Si vous connaissez le contexte (je vais le résumer de manière hyper concise pour les très rares encore au sec), Google a accéléré ses chantiers pour diffuser l'intelligence artificielle qu'il développe. Il l'a fait, quoi qu'en disent les experts et les aspirants, pour seulement deux raisons : premier, contrer l'essor rapide d'OpenAI (et de Microsoft) grâce au lancement de ChatGPT et son intégration dans le moteur de recherche Bing. Seconde, lire le premier. Lors de son événement annuel de présentation I/O à San Francisco, le géant des moteurs de recherche a présenté au monde sa vision de la recherche intégrée à l'IA. Une vision qui, semble-t-il, pourrait saper l'industrie du journalisme numérique jusqu'à ses racines.
Le gros bonnet prend le terrain
La nouvelle interface de recherche de Google, optimisée par l'IA et appelée "Expérience générative de recherche" (SGE), introduit une fonctionnalité appelée "AI Snapshots". Fondamentalement, il s'agit d'un énorme résumé affiché en haut de la page des résultats de recherche. Par exemple, demandez : "Pourquoi le beignet glacé est-il toujours aussi populaire ?" (attention : n'écrivez jamais d'articles à l'heure du déjeuner) et avant d'en arriver aux liens bleus habituels, Google vous fournira un résumé généré à partir d'un grand modèle de langue (LLM, pour être précis).
Quels sont les enjeux pour le journalisme ?
Si cette innovation vous semble anodine, sachez que souvent tous les utilisateurs ne recherchent qu'un simple résumé ou bribe d'information. Je ne le dis pas, ils le disent plusieurs études sur le terrain. Cependant, avec Google qui héberge environ 91 % de tout le trafic de recherche, (source: SimilarWeb en avril), il y a un risque que ce géant devienne synonyme d'internet. Internet est un marché, et Google pourrait redevenir non seulement le plus grand régulateur, mais aussi le deus ex machina.
Qu'est-ce que le journalisme en danger ? Beaucoup. Si Google commence à déchiqueter le travail original pour fournir à ses utilisateurs une version distillée, sans jamais les relier à la source, comment les éditeurs vont-ils monétiser leur travail ? Pour le moment, il n'est pas clair si Google envisage de rémunérer de quelque manière que ce soit les éditeurs pour le contenu résumé et retravaillé par son intelligence artificielle.

Que peuvent faire les éditeurs ?
Pour résoudre ce problème, les éditeurs peuvent avoir besoin d'adopter des stratégies de référencement plus sophistiquées, de diversifier leurs sources de trafic ou de travailler avec Google pour trouver une solution équitable. Le monde de l'édition n'est pas nouveau aux défis similaires : dans le passé, les tensions entre Google et l'industrie de l'édition ont conduit à de nouvelles politiques et pratiques. Je pense que c'est nécessaire : la deuxième phase d'un processus aussi destructeur signifierait que plus personne ne reprendrait la gestion d'un site d'information, à part quelques groupes intéressés, puisqu'ils ne pourront jamais le maintenir financièrement.

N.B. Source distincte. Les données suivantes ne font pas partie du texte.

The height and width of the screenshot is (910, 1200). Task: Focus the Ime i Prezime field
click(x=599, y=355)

Et à ce moment-là, Google ne ferait rien avec un modèle qui trouve toutes les informations... en l'absence d'informations.

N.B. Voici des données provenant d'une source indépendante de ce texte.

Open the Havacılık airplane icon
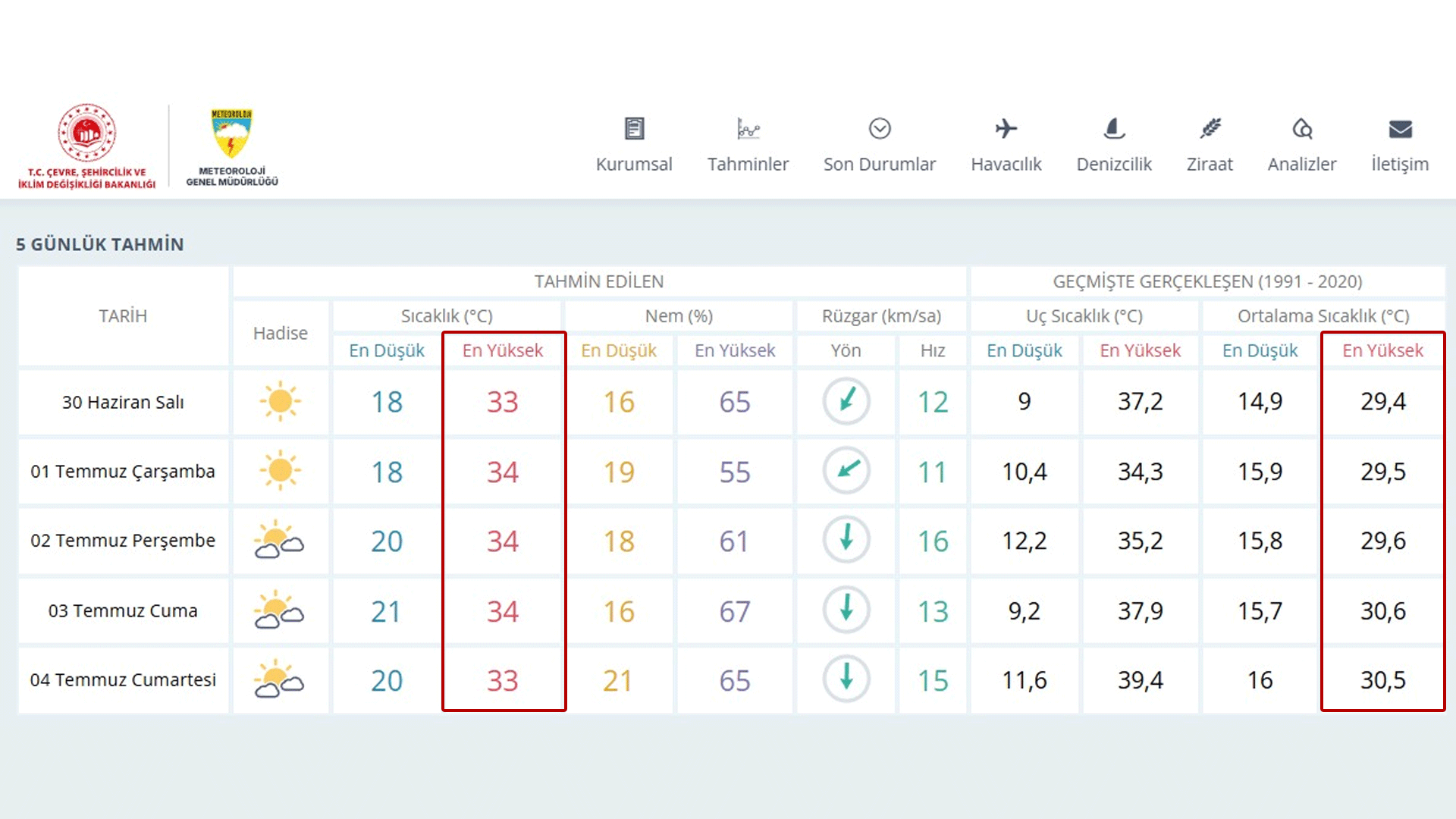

Pendant ce temps, un porte-parole de Google a déclaré dans un récent communiqué que la société présentait cette nouvelle expérience comme une expérience pour "nous aider à itérer et à nous améliorer, tout en intégrant les commentaires des utilisateurs et des autres parties intéressées".
Qu'en est-il des frais d'édition ?
"Nous n'avons pas l'intention de partager à ce sujet, mais nous continuerons à travailler avec l'écosystème au sens large." Si vous en êtes capable, interprétez cette réponse pour moi. Pour moi c'est une non-réponse. L'avenir de l'industrie du journalisme dans un monde de plus en plus dominé par l'IA est incertain. Mais une chose est claire : un accès équitable et transparent à l'information est un droit fondamental. Si Google veut rester fidèle à son objectif de maximiser l'accès à l'information, il doit trouver un moyen d'équilibrer l'innovation technologique avec le respect du travail des éditeurs et le droit des lecteurs à accéder à des informations de haute qualité.
Sinon, OpenAI sera le moins pire de ses problèmes.